Confidence Interval Question

A social service agency plans to conduct a survey to determine the mean income of its clients. The director of the agency prefers that you measure the mean income very accurately, to within +- $500. From a sample taken 2 years ago, you estimate that the standard deviation of income for this population is about $5000. Your job is to figure out the necessary sample size to reduce sampling error to +- $500.

a. Do you need to have an estimate of the current mean income to answer this question? Why or why not.

b. what sample size should be drawn to meet the director's requirement at the 95 percent level of confidence?

c. what sample size should be drawn to meet the director's requirement at the 99 percent level of confidence?

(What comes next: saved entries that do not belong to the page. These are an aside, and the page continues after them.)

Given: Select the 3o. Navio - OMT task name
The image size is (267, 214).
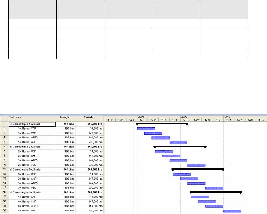Looking at the screenshot, I should pyautogui.click(x=26, y=178).
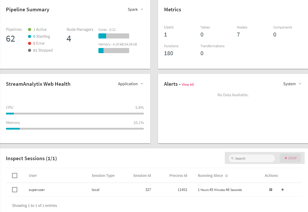The width and height of the screenshot is (308, 212).
Task: Expand the Application dropdown in Web Health
Action: click(130, 84)
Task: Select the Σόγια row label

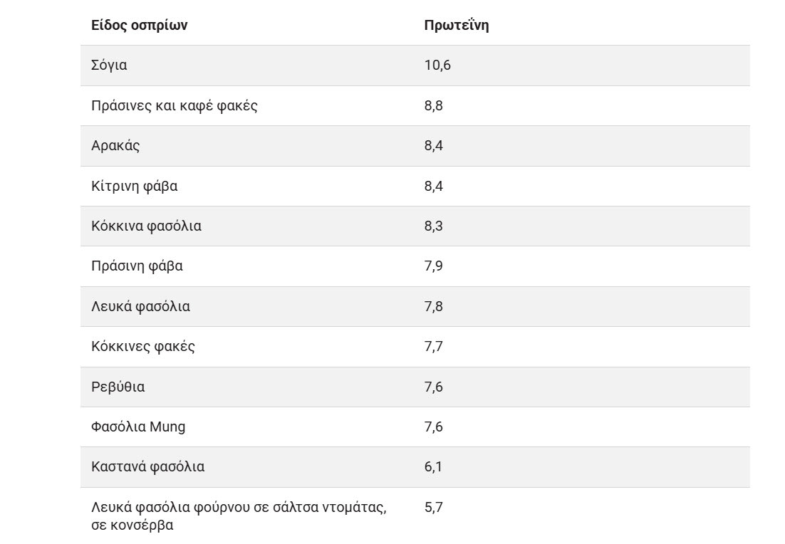Action: point(109,66)
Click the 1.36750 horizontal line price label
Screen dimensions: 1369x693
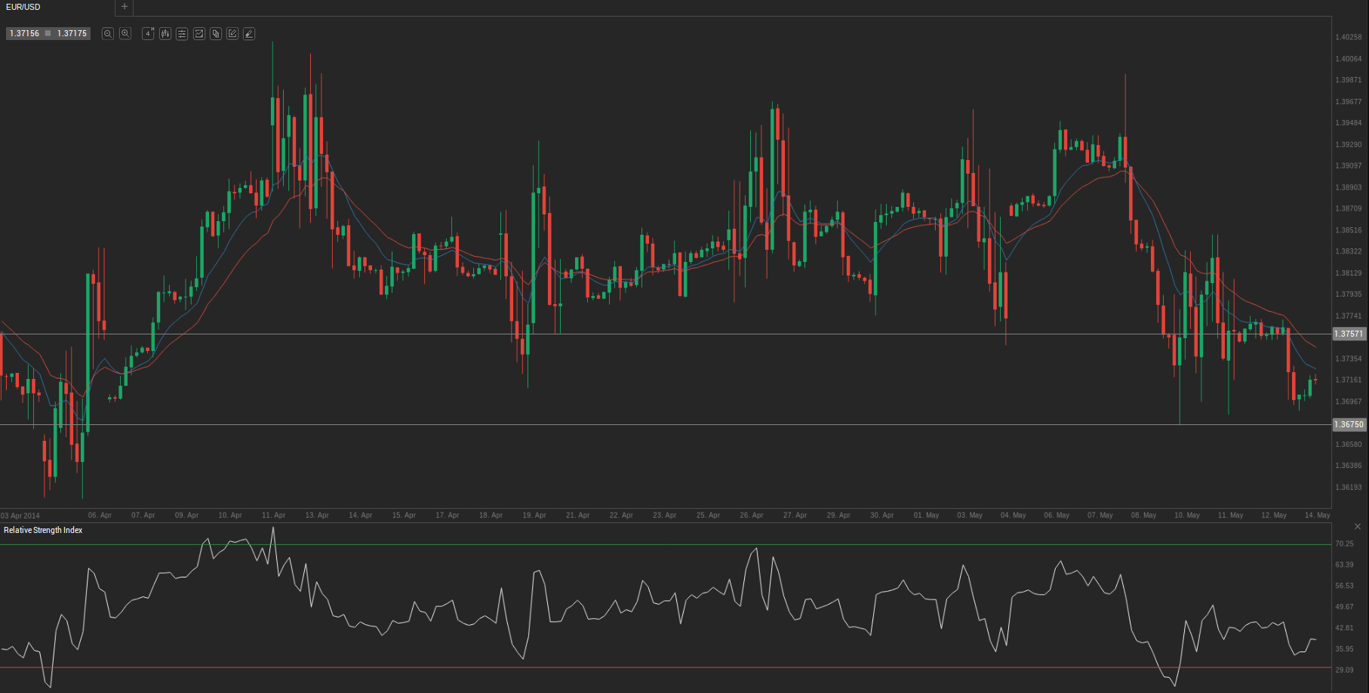pos(1349,424)
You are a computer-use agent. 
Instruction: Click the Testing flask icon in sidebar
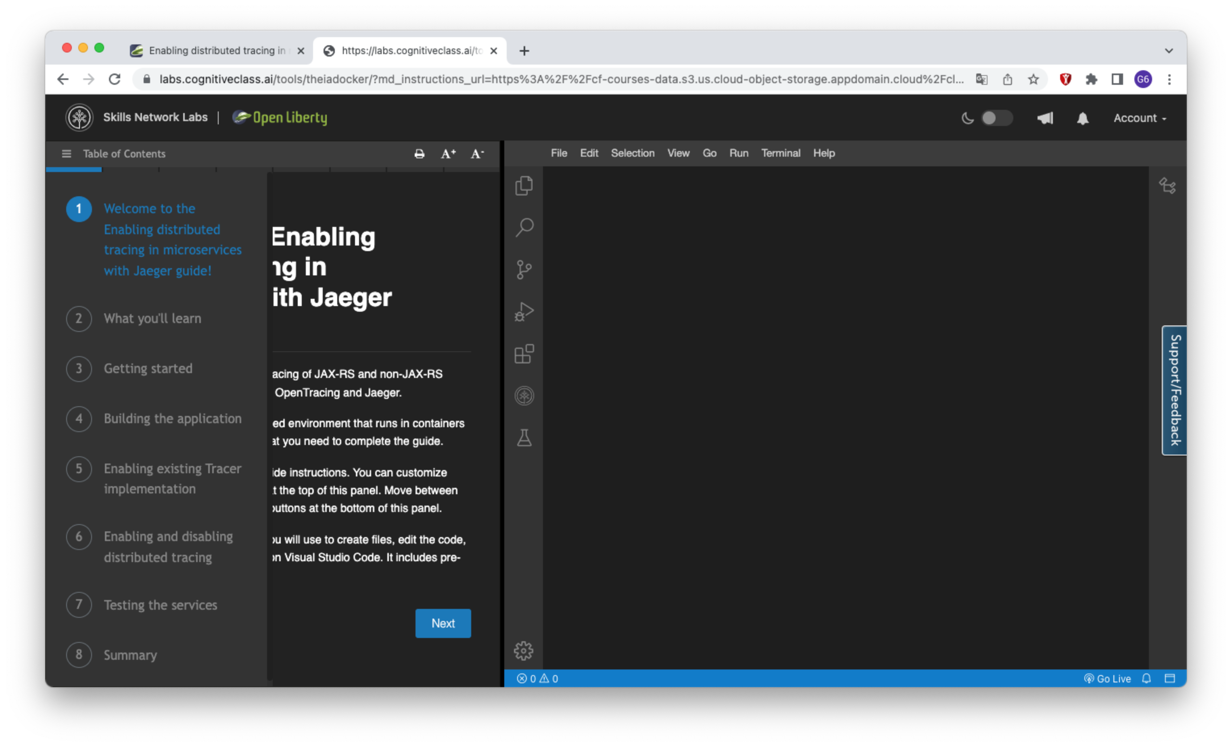pyautogui.click(x=524, y=438)
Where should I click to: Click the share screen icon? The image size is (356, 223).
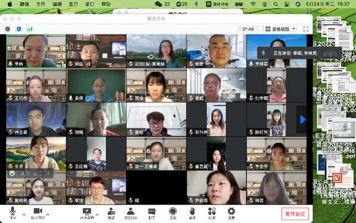coord(87,212)
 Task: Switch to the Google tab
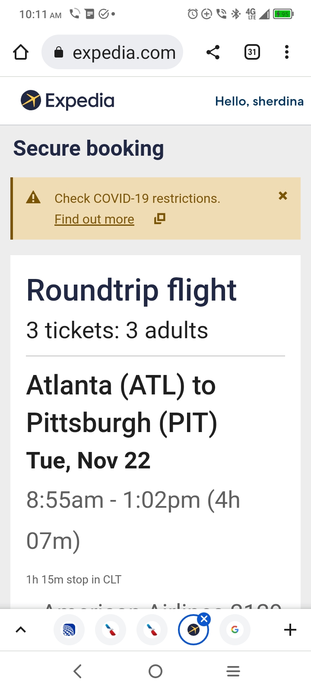click(235, 630)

I just copied the entire question, can someone point me in the right direction. The confidence interval formula does not take into account the size of the sample directly, so I do not understand how to figure the sample size needed.

Re: Confidence Interval Question

Quote:

Originally Posted by

**claw24** The confidence interval formula does not take into account the size of the sample directly...

Yes it does. It usually looks like this: $\displaystyle \frac{\sigma}{\sqrt{n}}$. See that 'n'? There's your sample size.

Let's see what you get.

Re: Confidence Interval Question

Quote:

Originally Posted by

**TKHunny** Yes it does. It usually looks like this: $\displaystyle \frac{\sigma}{\sqrt{n}}$. See that 'n'? There's your sample size.

Let's see what you get.

So it would be 5000 / sqrt(N)? I don't understand how to figure out N because I do not have the sampling error that would be included in the confidence interval formula.

Re: Confidence Interval Question

Look carefully at your confidence interval. How do you calculate the upper bound?

Something like: $\displaystyle \;\;\mu\;+\;z_{\alpha}\frac{\sigma}{\sqrt{n}}$ right?

How can we use this information, compared to the maximum acceptable error, to back into the Sample Size?